1841 - SOUVENIRS D'ENFANCE - LE TOAST A LA REINE

SOUVENIRS D'ENFANCE  -  LE TOAST A LA REINE

 

Marie-Antoinette

C'était pendant l'année 1841. J'étais tout petit, mais déjà tout yeux et tout oreilles. Mon père et ma mère, allant de garnison en garnison, m'avaient laissé chez mon grand-père du côté maternel, un des lieutenants de Charette. Là se bornera presque la mention des miens. Le Moi est nécessaire à certain genre de style. Il apporte plus de vérité au tableau. On me l'a toujours pardonné. De là à parler des siens, il y a loin. Je parlerai donc surtout des autres, quoique par le grade et au moins par la haute stature physique, mon grand-père fut un des plus importants.

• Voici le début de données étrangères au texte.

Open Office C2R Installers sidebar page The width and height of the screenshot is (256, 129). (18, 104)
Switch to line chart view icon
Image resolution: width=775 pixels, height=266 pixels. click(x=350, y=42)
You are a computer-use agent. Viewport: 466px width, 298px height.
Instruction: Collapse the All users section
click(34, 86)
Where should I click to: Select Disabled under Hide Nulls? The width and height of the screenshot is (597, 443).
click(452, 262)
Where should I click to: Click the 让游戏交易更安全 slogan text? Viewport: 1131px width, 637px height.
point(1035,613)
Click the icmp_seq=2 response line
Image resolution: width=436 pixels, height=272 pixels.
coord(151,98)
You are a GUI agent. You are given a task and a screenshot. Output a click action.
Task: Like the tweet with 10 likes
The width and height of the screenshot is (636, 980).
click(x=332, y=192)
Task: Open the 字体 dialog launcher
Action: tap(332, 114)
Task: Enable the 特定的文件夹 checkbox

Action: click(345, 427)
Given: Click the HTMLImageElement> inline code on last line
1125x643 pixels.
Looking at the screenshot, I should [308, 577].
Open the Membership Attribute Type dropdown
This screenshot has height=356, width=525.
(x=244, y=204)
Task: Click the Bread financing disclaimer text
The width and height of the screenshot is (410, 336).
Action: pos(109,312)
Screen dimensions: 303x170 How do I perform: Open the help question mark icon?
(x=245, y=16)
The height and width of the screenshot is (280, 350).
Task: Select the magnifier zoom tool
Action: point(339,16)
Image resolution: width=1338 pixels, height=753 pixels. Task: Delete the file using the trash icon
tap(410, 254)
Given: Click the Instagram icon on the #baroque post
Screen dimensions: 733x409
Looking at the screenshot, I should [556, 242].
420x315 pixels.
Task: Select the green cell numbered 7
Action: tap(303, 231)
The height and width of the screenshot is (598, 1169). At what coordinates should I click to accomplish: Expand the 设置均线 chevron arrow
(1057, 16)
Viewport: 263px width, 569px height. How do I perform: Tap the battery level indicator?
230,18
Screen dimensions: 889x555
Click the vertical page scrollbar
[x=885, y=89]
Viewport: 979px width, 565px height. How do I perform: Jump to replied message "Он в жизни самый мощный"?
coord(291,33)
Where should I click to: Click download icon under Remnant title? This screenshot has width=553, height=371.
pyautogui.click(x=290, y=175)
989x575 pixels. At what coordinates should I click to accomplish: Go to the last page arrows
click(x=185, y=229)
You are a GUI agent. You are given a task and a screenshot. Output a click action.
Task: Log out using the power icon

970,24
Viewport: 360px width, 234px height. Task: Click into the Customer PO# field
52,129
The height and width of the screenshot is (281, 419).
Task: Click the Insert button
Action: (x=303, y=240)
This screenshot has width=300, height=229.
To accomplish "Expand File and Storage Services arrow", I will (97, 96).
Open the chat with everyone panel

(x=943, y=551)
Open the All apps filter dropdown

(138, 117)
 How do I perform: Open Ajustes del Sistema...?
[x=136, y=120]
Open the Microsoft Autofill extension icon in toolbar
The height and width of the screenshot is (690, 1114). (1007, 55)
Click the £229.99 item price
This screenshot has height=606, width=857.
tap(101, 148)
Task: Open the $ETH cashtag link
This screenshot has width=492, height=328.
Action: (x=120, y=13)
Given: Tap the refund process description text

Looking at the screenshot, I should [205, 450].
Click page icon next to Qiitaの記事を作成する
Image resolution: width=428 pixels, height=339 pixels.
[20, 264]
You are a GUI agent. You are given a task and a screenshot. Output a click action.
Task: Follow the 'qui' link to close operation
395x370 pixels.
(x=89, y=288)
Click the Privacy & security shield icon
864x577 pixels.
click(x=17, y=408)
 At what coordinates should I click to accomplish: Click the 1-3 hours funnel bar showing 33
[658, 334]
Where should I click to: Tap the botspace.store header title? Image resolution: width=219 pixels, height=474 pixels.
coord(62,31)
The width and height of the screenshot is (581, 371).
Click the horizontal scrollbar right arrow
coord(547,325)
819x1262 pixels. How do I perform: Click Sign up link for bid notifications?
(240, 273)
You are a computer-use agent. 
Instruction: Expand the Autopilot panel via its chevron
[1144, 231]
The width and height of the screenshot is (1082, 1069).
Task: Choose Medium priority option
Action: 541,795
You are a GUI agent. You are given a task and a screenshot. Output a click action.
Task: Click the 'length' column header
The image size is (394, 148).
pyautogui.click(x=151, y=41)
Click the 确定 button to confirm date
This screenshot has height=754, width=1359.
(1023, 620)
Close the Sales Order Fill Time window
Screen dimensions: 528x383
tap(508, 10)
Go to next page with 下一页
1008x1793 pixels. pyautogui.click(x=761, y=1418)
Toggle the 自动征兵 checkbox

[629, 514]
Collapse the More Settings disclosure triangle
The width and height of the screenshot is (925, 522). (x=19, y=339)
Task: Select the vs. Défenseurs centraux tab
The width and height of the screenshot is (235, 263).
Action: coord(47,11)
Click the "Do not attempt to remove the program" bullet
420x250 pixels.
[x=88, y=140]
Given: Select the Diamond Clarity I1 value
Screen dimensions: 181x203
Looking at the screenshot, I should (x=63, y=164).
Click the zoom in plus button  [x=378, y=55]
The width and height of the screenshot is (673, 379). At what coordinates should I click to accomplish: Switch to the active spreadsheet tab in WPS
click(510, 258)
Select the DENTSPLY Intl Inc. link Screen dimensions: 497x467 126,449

C'était, dans la grande salle à manger, le rendez-vous annuel des chefs survivants de l'armée de Charette. Il y avait là trois chefs de division : Dubois [de la Patelière] - de Faugaret et mon grand-père, dont je ne donne point le nom, pour éviter tout soupçon de bête réclame, Guérin, père du célèbre Guérin, et Lucas de Championnière, député - tous deux majors de division. Enfin quatre ancien capitaines de paroisse. Les cinq premiers nommés étaient chevaliers de Saint-Louis.

Ici, un seul mot pour expliquer l'organisation de l'armée de Charette. Les hommes de chaque paroisse étaient commandés par un capitaine. Un chef de division, assisté d'un major, sorte d'adjoint et d'officier d'état-major , commandait de vingt à cinquante paroisses. A l'état-major général se trouvaient, auprès de Charette, un général de cavalerie, comme Prudent de la Robrie, et un major général, comme Davy Desnaurois. Quand Louis XVIII revint en France, il nomma colonels les chefs de division ; leur donna la croix de Saint-Louis, une pension ou des lettres de noblesse. Puis, on les oublia.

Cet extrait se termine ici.